=== WORK INSTRUCTION ===
Using the entries below, copy out all lines where "toolbar" is found.

Stored items:
★ ★ ★ ★ ★
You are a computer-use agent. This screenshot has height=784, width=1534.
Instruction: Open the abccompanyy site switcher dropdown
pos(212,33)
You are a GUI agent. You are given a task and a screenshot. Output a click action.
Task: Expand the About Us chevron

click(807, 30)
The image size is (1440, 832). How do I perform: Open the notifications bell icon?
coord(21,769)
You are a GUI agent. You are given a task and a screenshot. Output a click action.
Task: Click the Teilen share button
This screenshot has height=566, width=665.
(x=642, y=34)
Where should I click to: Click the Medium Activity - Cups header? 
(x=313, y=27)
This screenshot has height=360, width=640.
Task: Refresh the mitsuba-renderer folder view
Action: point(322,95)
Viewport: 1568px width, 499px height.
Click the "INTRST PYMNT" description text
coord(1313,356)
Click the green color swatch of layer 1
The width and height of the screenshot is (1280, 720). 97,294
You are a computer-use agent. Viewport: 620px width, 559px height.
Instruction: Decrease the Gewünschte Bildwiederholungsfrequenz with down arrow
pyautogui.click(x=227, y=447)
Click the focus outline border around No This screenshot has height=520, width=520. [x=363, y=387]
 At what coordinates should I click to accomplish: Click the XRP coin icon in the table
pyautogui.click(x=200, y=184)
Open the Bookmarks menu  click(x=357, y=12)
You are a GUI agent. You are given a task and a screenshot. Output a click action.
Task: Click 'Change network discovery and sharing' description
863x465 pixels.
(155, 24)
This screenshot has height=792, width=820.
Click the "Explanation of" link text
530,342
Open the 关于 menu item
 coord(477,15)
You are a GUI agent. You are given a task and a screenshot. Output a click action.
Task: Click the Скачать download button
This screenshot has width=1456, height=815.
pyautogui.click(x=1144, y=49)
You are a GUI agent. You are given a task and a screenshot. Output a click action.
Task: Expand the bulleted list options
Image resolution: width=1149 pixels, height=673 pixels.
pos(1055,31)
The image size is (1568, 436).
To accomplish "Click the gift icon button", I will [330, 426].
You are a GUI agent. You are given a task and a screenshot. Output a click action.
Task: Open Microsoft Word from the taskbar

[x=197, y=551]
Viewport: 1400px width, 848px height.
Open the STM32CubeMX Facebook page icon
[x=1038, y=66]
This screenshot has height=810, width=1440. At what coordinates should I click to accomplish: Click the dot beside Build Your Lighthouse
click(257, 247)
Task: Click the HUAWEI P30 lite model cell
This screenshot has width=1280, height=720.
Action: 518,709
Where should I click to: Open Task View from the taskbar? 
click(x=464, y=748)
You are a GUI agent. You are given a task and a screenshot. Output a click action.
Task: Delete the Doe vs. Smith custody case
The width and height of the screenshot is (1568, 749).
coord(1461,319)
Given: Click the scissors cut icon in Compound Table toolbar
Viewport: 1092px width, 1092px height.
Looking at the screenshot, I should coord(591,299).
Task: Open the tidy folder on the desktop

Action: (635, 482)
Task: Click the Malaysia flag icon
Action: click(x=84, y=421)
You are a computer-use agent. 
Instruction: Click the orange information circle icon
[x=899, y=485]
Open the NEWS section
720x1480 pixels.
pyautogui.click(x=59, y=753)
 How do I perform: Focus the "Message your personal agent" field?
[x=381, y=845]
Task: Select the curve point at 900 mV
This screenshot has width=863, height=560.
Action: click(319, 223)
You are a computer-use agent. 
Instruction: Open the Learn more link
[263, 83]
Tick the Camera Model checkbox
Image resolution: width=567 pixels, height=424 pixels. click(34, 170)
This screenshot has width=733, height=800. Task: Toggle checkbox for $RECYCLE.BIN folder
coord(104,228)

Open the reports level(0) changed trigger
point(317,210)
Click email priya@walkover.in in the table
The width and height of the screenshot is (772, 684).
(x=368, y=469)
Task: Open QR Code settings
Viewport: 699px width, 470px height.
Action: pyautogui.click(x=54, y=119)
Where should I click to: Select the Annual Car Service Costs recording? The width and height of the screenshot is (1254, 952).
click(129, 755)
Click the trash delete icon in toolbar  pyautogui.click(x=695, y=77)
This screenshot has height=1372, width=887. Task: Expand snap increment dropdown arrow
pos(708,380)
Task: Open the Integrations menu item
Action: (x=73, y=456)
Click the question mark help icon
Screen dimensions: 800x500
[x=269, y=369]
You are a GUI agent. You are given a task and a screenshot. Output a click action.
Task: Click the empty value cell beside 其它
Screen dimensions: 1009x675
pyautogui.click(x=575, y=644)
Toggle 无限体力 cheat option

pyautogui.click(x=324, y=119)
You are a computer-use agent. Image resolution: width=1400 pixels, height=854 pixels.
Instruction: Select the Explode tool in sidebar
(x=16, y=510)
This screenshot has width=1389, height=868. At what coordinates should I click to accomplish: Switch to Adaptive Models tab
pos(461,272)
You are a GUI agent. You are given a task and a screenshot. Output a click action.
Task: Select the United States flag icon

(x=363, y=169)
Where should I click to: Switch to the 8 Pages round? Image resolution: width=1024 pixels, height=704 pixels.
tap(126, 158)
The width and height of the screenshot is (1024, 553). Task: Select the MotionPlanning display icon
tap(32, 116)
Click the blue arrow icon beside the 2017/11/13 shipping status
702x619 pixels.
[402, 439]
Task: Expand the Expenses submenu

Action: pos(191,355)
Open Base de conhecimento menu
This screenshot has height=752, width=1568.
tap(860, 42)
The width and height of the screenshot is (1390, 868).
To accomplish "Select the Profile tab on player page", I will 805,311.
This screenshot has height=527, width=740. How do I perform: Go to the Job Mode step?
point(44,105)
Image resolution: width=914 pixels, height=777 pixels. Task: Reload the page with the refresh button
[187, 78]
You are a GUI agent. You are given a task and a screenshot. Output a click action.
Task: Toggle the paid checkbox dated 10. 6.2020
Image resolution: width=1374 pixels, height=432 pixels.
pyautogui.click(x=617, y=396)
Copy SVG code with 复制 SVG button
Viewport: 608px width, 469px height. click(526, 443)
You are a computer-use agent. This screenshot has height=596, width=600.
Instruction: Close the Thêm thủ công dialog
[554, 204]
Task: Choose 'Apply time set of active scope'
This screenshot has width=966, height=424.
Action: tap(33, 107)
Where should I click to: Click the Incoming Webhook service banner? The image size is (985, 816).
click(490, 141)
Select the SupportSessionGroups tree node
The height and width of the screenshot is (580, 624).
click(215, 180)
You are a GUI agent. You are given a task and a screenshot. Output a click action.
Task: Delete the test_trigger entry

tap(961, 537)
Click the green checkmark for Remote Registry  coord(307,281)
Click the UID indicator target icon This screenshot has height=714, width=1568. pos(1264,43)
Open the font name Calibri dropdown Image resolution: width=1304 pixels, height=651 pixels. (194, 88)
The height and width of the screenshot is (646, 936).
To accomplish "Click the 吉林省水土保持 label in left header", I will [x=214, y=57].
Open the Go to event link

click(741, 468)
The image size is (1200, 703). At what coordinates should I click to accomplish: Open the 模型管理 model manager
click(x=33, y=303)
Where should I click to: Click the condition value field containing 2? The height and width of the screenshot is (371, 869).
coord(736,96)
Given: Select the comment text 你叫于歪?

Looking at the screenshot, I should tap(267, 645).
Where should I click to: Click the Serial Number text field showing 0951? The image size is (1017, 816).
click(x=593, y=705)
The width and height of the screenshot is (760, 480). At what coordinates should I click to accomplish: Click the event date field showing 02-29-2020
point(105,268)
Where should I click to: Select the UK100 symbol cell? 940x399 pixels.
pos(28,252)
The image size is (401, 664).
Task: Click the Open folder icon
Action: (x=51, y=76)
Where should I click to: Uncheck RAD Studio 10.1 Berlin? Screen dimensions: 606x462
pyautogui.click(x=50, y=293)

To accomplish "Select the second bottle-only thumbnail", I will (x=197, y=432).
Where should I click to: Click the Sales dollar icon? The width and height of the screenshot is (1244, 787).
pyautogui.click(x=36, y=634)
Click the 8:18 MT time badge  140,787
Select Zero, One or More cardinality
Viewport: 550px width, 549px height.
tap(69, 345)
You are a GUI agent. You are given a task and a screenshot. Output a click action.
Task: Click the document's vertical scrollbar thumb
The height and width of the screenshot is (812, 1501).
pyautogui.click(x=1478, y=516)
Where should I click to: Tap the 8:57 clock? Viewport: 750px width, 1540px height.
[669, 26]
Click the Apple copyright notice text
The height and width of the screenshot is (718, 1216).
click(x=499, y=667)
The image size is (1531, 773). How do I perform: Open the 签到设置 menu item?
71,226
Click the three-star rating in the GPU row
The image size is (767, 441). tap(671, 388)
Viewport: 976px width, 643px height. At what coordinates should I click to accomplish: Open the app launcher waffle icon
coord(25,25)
★ ★ ★ ★ ★
=== TASK SOLUTION ===
Given: Click the scissors cut icon in Compound Table toolbar
Click the trash delete icon in toolbar  pyautogui.click(x=695, y=77)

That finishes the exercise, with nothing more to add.